+++ RECORDS PROVIDED +++

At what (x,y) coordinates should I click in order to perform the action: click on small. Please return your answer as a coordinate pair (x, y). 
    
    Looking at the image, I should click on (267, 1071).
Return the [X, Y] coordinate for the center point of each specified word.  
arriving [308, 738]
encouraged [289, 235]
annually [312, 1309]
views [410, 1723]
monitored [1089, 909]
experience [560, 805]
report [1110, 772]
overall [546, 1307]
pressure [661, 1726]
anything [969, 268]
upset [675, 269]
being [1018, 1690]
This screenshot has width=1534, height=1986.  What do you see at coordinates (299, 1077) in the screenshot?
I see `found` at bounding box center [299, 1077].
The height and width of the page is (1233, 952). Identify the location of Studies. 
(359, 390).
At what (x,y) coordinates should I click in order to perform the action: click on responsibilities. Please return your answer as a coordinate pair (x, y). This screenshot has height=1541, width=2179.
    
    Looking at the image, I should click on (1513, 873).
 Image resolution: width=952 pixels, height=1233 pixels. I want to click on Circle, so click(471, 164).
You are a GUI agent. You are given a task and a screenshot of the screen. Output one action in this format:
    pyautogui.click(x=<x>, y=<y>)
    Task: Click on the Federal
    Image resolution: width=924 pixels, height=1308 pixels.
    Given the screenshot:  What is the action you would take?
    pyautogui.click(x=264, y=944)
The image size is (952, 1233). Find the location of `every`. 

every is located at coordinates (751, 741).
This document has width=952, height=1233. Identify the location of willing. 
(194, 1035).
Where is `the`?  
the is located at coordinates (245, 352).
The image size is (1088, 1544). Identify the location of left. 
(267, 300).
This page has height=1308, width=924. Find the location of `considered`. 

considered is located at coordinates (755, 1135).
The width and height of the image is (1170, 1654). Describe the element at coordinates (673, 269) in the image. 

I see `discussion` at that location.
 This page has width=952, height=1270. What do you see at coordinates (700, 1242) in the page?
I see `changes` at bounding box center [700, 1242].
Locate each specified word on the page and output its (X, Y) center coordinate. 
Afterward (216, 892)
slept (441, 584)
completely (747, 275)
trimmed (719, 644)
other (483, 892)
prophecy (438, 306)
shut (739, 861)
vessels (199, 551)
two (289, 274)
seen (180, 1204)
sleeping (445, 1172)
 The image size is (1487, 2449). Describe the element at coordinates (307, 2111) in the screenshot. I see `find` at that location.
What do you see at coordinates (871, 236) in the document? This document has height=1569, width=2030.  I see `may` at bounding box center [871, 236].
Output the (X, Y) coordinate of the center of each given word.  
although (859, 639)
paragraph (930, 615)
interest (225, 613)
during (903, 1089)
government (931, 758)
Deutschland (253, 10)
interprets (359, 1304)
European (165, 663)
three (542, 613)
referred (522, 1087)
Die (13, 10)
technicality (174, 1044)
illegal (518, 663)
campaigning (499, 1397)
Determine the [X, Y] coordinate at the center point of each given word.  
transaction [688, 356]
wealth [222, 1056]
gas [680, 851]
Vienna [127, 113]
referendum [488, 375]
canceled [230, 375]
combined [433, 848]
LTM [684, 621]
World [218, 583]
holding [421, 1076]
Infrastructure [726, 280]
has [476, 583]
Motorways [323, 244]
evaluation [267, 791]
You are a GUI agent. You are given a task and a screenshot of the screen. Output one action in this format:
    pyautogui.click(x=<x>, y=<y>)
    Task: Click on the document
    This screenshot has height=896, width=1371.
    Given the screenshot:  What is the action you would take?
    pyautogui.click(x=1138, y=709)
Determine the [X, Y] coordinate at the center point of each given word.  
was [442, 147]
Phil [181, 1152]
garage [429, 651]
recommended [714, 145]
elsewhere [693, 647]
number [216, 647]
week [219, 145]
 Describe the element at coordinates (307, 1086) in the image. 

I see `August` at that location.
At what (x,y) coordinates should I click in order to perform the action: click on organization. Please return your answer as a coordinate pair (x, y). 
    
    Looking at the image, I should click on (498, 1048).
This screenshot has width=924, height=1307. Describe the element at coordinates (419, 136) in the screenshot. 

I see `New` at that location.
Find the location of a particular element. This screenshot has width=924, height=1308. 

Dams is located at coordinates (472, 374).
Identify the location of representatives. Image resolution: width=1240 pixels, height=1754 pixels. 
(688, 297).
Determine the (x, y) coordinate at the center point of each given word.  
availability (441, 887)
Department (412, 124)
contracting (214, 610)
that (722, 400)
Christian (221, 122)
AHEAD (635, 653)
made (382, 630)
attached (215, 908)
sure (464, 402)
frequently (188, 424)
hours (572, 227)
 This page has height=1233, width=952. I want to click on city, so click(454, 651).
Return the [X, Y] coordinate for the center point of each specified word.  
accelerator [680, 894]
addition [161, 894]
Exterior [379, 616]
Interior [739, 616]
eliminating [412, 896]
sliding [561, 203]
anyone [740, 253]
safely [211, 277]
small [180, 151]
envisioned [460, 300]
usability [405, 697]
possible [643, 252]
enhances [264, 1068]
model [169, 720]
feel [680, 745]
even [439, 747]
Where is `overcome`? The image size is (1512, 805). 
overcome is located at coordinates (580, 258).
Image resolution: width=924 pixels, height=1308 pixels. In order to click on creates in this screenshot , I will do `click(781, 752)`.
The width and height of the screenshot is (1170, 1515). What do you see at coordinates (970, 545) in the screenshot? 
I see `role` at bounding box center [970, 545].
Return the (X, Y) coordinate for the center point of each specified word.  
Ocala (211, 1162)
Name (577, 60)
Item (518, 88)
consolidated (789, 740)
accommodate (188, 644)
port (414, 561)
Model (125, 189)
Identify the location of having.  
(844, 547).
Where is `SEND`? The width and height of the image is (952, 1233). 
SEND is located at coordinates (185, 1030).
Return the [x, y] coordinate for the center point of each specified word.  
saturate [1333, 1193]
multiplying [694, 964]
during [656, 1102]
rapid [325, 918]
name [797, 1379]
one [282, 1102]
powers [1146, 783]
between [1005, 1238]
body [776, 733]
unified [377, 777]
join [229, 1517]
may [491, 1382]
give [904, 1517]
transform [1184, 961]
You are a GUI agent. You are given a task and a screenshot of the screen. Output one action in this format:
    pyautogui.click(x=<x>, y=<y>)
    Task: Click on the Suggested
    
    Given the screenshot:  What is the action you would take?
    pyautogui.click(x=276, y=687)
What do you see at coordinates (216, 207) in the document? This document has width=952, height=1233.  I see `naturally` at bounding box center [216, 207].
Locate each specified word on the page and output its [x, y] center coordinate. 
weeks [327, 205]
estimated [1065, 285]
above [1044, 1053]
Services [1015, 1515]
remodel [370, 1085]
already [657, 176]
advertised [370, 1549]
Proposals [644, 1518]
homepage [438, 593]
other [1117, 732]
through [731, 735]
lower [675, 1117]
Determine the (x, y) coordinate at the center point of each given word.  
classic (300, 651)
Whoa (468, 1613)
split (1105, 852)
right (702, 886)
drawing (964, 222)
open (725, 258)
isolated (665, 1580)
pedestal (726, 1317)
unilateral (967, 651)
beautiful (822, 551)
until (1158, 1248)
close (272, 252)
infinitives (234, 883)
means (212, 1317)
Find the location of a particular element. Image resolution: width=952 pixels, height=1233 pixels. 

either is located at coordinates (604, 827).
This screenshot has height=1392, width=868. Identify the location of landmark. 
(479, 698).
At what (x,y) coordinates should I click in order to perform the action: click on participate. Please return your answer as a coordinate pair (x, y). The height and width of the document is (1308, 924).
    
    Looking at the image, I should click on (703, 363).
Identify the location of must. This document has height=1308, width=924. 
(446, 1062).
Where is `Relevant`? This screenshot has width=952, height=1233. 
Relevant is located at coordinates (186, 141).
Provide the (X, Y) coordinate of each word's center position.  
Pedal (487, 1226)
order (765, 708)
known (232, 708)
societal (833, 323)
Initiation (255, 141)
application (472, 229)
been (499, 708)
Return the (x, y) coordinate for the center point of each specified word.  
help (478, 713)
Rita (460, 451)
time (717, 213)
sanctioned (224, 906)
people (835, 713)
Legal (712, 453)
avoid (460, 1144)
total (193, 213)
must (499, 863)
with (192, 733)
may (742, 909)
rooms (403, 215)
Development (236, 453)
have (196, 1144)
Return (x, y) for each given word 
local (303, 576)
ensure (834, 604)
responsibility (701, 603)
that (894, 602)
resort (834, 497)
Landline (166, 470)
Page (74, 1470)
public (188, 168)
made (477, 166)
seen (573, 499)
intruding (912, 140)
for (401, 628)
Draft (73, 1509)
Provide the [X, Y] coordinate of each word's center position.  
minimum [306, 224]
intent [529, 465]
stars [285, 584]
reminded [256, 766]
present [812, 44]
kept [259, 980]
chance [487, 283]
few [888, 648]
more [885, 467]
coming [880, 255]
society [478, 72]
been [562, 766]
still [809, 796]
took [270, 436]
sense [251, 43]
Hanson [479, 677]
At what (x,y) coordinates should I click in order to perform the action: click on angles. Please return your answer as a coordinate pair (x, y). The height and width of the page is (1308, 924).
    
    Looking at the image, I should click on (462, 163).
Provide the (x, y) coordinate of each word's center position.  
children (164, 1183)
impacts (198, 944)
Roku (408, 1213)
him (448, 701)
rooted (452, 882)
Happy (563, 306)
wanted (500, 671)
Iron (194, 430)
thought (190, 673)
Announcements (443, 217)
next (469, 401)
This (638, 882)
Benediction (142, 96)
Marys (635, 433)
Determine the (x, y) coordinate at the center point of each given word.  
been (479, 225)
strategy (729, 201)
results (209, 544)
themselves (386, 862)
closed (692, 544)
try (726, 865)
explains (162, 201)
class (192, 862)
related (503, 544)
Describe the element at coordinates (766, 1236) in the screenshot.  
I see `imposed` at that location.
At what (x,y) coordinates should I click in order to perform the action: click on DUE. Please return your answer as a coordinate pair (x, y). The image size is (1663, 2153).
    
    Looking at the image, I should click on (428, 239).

+++

_PROBLEM STATEMENT_
Can you repeat the stretch of lines from the one containing "three (542, 613)" through the one containing "canceled [230, 375]", including both of those lines?

_ANSWER FOR THIS EXERCISE_
three (542, 613)
referred (522, 1087)
Die (13, 10)
technicality (174, 1044)
illegal (518, 663)
campaigning (499, 1397)
Determine the [X, Y] coordinate at the center point of each given word.  
transaction [688, 356]
wealth [222, 1056]
gas [680, 851]
Vienna [127, 113]
referendum [488, 375]
canceled [230, 375]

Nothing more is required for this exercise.